The Fiio FA9 does tend to smoothen vocals to the point of lacking some attack and transient speed. As mentioned, the sound does stray away from a classical BA tuning with a fuller body and a roundedness evoking a dynamic sensibility. Owing to the relative dominance of mid and upper mids compared to the lower midrange, the Fiio FA9 displays a preference for female vocals. Subsequently, male vocals centered around the lower midrange frequencies lack relative heft. In the overall presentation, vocals sit further back in the mix inviting an overall more spacious sound with better soundstage proportions than the Fiio FA7.
Like the rest of the frequency spectrum, treble notes sound full with a rounded character. There is more prominence in the upper treble compared to lower which allows extension to be present (perhaps not in the most linear fashion). In the ‘crisp’ mode, the FA9 picks up slightly sharper leading-edge transients with higher levels of clarity at the top-end.
The Soundstage & Imaging
The Fiio FA9 improves on the FH7’s imaging capabilities with soundstage proportions which are slightly better than average. This is aided by the larger sound format and the midrange which sits slightly further back in the overall mix. However, the FA9 does not have the greatest sense of separation owing to lack of supreme attack and definition. This is slightly mitigated with the treble boost feature turned on but is something which could be improved in the next iteration.
Fiio FH7 ($449)
The FH7 adopts a hybrid design with a 13.6 mm beryllium dynamic driver and 4 balanced armature drivers whereas the FA9 has 6 pure BA drivers. While the two are not far off in their pricing, the FH7 has a more natural and even bass response compared to the FA9’s relatively mid-bass light sound. To this extent, the FH7 comes across as the more musical IEM with a punchier and mid-bass heavy sound whereas the FA9 is closer to the Harman-neutral target. Across the midrange and treble territories, the FH7 employs more contrast with an edgier sound compare to the FA9’s smoother and laidback delivery. Where the FA9 encapsulates fullness tinged with light warmth, the FH7 demonstrates a more vivid and slightly brighter signature.
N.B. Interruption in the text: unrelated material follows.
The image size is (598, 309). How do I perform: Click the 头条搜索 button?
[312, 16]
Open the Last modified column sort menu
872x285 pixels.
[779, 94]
Campfire Audio Andromeda 2020 ($1099)
The Andromeda 2020 offers a more engaging sound with mids that are more forward while also implementing a sense of spaciousness and air that the FA9 cannot match. The FA9 has the fuller sound with a smoother response than the Andromeda 2020 (albeit with less balance and refinement). As a result, the Andromeda 2020 possesses the more favorable tonal character but comes at twice the cost of the FA9.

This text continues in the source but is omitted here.